STATED PROBLEM:
Swap "checkbox" for "tick box" in the records, starting at the line that contains "Expand the Modern" and continuing through the end of the records, and give those lines again with nothing else changed.

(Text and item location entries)
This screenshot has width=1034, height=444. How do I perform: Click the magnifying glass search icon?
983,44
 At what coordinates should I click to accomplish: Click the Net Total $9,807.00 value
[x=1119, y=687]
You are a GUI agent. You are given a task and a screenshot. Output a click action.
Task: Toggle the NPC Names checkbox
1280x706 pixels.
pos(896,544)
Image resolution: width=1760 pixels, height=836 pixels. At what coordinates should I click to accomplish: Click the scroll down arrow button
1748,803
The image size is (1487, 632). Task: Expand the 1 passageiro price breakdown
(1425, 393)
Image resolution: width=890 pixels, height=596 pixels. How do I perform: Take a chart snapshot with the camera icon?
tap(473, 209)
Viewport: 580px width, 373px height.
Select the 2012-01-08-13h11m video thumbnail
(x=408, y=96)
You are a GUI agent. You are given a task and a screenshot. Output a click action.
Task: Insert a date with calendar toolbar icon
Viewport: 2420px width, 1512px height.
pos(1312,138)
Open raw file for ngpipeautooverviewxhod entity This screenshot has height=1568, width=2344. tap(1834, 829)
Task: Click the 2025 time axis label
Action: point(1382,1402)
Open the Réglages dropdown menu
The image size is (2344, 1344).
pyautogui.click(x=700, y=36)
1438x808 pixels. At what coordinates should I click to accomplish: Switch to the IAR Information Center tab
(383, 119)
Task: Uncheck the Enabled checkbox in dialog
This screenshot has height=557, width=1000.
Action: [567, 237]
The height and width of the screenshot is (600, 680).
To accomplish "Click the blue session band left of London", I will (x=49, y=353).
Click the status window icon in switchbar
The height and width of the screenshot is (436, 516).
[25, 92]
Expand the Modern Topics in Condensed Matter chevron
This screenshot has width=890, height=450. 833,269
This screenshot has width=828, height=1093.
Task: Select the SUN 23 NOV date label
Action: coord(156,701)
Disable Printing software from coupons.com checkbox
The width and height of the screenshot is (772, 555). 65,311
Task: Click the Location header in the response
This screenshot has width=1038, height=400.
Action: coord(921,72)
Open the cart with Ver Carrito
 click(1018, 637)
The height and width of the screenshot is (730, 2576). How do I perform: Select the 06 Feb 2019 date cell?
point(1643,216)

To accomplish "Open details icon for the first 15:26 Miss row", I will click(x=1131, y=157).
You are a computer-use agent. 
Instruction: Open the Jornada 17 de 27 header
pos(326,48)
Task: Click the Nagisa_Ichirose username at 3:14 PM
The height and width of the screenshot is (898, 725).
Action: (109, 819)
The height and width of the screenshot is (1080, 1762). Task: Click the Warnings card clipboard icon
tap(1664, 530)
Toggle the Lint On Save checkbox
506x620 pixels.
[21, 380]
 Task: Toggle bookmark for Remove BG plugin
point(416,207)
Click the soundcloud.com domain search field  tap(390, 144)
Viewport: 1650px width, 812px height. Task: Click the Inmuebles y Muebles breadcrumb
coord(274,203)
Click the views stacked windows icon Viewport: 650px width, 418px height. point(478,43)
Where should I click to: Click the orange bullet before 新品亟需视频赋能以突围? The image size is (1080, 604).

SOLUTION TO THIS TASK:
Expand the Modern Topics in Condensed Matter chevron
This screenshot has width=890, height=450. 833,269
This screenshot has width=828, height=1093.
Task: Select the SUN 23 NOV date label
Action: coord(156,701)
Disable Printing software from coupons.com tick box
The width and height of the screenshot is (772, 555). 65,311
Task: Click the Location header in the response
This screenshot has width=1038, height=400.
Action: coord(921,72)
Open the cart with Ver Carrito
 click(1018, 637)
The height and width of the screenshot is (730, 2576). How do I perform: Select the 06 Feb 2019 date cell?
point(1643,216)

To accomplish "Open details icon for the first 15:26 Miss row", I will click(x=1131, y=157).
You are a computer-use agent. 
Instruction: Open the Jornada 17 de 27 header
pos(326,48)
Task: Click the Nagisa_Ichirose username at 3:14 PM
The height and width of the screenshot is (898, 725).
Action: (109, 819)
The height and width of the screenshot is (1080, 1762). Task: Click the Warnings card clipboard icon
tap(1664, 530)
Toggle the Lint On Save tick box
506x620 pixels.
[21, 380]
 Task: Toggle bookmark for Remove BG plugin
point(416,207)
Click the soundcloud.com domain search field  tap(390, 144)
Viewport: 1650px width, 812px height. Task: Click the Inmuebles y Muebles breadcrumb
coord(274,203)
Click the views stacked windows icon Viewport: 650px width, 418px height. point(478,43)
Where should I click to: Click the orange bullet before 新品亟需视频赋能以突围? The image size is (1080, 604).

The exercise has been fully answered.